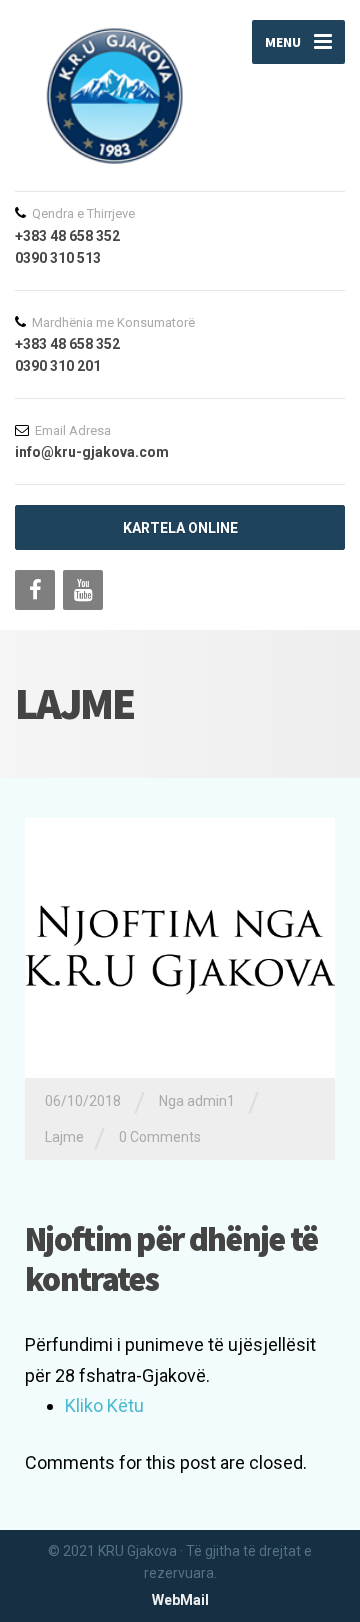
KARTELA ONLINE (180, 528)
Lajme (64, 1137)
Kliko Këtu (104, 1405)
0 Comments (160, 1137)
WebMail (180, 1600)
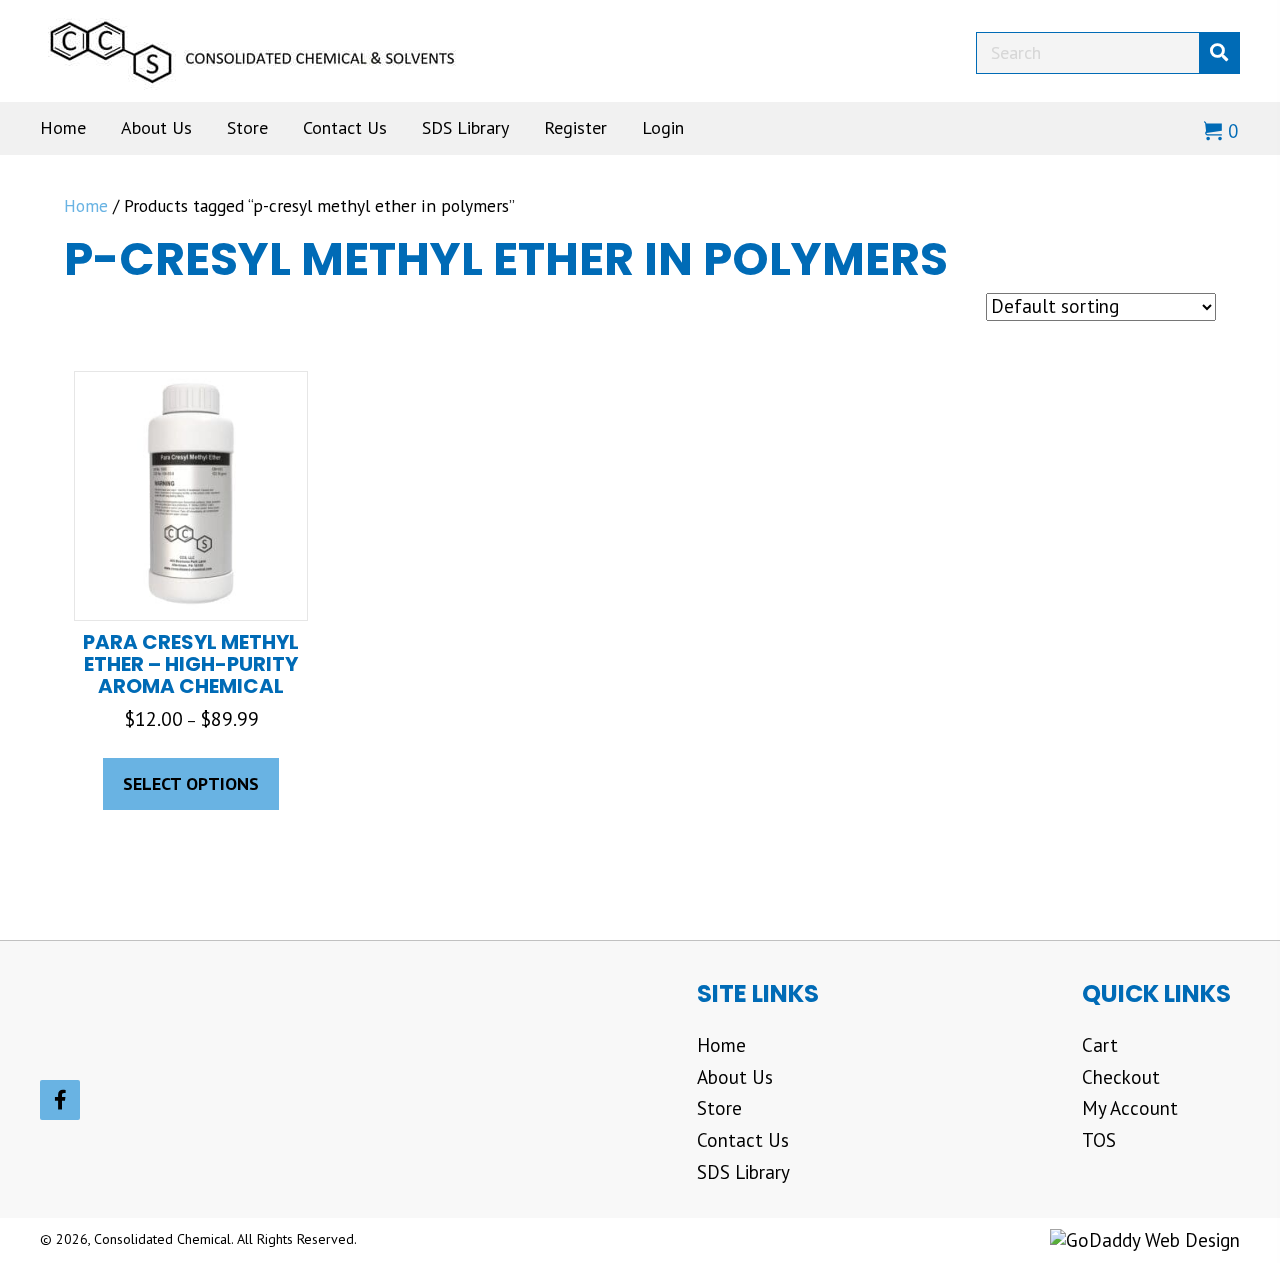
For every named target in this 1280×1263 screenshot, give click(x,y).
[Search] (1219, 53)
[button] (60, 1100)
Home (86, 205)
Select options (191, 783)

-- -- --

» **Task objective**:
The reply needs to repeat exactly the line containing "0 Comments (160, 1137)" and each line after it, through the final line of the entries above, and to skip the pictures.

» **Exercise solution**:
0 Comments (160, 1137)
WebMail (180, 1600)
For every named target in this 1280×1263 screenshot, give click(x,y).
[Search] (1219, 53)
[button] (60, 1100)
Home (86, 205)
Select options (191, 783)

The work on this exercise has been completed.